* TASK GOAL
In full and without changes, output the data.

——

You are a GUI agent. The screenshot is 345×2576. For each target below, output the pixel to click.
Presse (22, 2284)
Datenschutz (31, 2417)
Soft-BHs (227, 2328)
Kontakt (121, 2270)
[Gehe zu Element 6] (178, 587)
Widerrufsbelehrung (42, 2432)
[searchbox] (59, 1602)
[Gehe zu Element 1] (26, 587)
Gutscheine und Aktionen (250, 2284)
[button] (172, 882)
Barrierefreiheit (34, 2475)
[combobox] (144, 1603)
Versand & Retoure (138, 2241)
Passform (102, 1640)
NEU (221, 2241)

——

* WRITTEN SOLUTION
You are a GUI agent. The screenshot is 345×2576. For each target below, output the pixel to click.
Presse (22, 2284)
Datenschutz (31, 2417)
Soft-BHs (227, 2328)
Kontakt (121, 2270)
[Gehe zu Element 6] (178, 587)
Widerrufsbelehrung (42, 2432)
[searchbox] (59, 1602)
[Gehe zu Element 1] (26, 587)
Gutscheine und Aktionen (250, 2284)
[button] (172, 882)
Barrierefreiheit (34, 2475)
[combobox] (144, 1603)
Versand & Retoure (138, 2241)
Passform (102, 1640)
NEU (221, 2241)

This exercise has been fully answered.